Compliance FinanceLegal16 June, 2020|UpdatedFebruary 03, 2022

How much property and liability insurance is enough for your business?

Having adequate insurance coverage is crucial, but overdoing can cause serious economic harm to your business.

Just as important as assessing the types of insurance that you need to obtain to protect yourself and your business, is accurately assessing how much insurance you need.

It's also important to keep in mind that having too much insurance can be almost as big of a mistake as having too little insurance. Overspending on insurance can add up and take away from funds that could be better spent on other parts of your business.

So how do you determine how much insurance is enough but not too much? Use the following process to help you buy enough insurance without overdoing it:

  • Ask yourself if the insurance in question is designed to protect you in the event your property is damaged or whether it insulates you from the liability associated with hurting other people and their property. In most policies, these components have separate limits.
  • Property insurance. To help you determine the amount of property insurance you should carry you must:
    • Know your lender's limits. If a bank or other commercial lender has given you a loan on the piece of property that you're about to insure, you must usually maintain a certain level of insurance according to the loan agreement. If you fail to do so, the lender may have the right to foreclose or to purchase its own insurance on the property and charge you a ridiculous price for it.
    • Know the value of your property. There are really two "values" to a piece of property. The first is what you paid for it. The second value is what it would cost to replace the property if it was lost to fire, theft, or other unfortunate circumstances. If your business could not do without the property in question, you probably need to insure the property for its replacement value. This will often cost more than insuring the property for its actual value, however, so think twice before you insure everything for replacement value.
  • Liability insurance: Determining how much liability insurance you need to protect your business can be complex and definitely not an exact science. Consider the the following to help guide you:
    • Know the legal minimums. Ask your agent or state insurance commissioner whether there are any minimum insurance levels set by law. Also check to see whether these limits are higher if you are in a certain type of business, or if you must have greater coverage to do business with the state and plan to do so. (For example, many states require much higher auto liability limits if you are running a taxi business, or if you want to transport goods on behalf of the state.) You must purchase at least this much insurance, but it is usually not enough.
    • Know your business. Look at the structure of your business. If your business is incorporated and you obey all the rules of running your business as a corporation, you can probably get away with buying insurance with lower limits. In the event you're sued and lose, only the assets of the corporation may be seized to satisfy a judgment. On the other hand, if you are a sole proprietorship, you generally need more liability insurance because you can be held personally responsible for judgments against your business. Knowing your business also means accurately assessing how likely it is that you, someone else, or someone else's property could be hurt in the routine course of your business.
    • Know your people. This includes knowing both your employees and yourself. Is your business staffed with highly skilled professionals with years of experience in their field, or high school kids? Are you, or any of your employees, accident prone? Consider this factor when you decide how much liability insurance to buy. And if you're prone for trouble, plan for trouble.

Work smart

As a general rule, if you're a small business owner, it's probably better to be a little overprotected on the liability side, versus the property side, of the insurance equation.

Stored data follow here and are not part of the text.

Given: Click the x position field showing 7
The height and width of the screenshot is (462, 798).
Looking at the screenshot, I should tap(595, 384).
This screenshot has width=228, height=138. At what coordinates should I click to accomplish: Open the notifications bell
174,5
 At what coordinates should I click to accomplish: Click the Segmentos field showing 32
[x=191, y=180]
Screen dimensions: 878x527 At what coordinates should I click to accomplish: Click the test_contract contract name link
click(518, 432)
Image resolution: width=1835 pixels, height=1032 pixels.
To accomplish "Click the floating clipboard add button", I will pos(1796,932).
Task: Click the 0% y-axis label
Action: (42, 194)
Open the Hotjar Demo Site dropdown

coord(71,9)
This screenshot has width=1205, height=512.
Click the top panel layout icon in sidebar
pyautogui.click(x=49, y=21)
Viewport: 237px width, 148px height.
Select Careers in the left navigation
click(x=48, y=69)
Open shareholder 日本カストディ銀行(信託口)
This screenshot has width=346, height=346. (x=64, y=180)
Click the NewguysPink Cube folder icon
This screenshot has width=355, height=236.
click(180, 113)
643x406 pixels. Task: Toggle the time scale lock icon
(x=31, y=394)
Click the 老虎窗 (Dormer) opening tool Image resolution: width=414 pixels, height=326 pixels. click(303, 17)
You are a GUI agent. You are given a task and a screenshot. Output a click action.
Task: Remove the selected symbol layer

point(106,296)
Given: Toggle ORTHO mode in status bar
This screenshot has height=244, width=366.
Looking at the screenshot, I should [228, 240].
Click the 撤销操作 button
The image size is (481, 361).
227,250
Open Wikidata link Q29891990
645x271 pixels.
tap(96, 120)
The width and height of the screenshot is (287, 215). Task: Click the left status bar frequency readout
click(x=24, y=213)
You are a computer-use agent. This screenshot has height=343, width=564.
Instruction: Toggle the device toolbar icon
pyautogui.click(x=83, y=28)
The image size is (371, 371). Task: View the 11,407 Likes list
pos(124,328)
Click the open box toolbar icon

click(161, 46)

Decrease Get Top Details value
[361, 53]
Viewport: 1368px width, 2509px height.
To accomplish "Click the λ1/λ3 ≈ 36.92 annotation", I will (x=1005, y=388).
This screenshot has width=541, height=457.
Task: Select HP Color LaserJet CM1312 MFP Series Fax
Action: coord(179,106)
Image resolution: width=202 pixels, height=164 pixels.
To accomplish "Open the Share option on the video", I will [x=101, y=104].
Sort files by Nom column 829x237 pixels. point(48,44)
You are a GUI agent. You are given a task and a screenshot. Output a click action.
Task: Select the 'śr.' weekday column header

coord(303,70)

For example, carrying only the minimum amount of liability insurance on a vehicle that is required in your state leaves you vulnerable. On the other hand, paying $1,000 a year for theft insurance on a vehicle with a book value of only $2,000 will drain cash from your business and get you very little protection in return.

If you have followed these steps, it should help you to limit your insurance coverage to what you need. However, if the quotes from your agent still seem too high, or have you been told that certain aspects of your business are uninsurable, you may wish to explore some alternatives to insurance.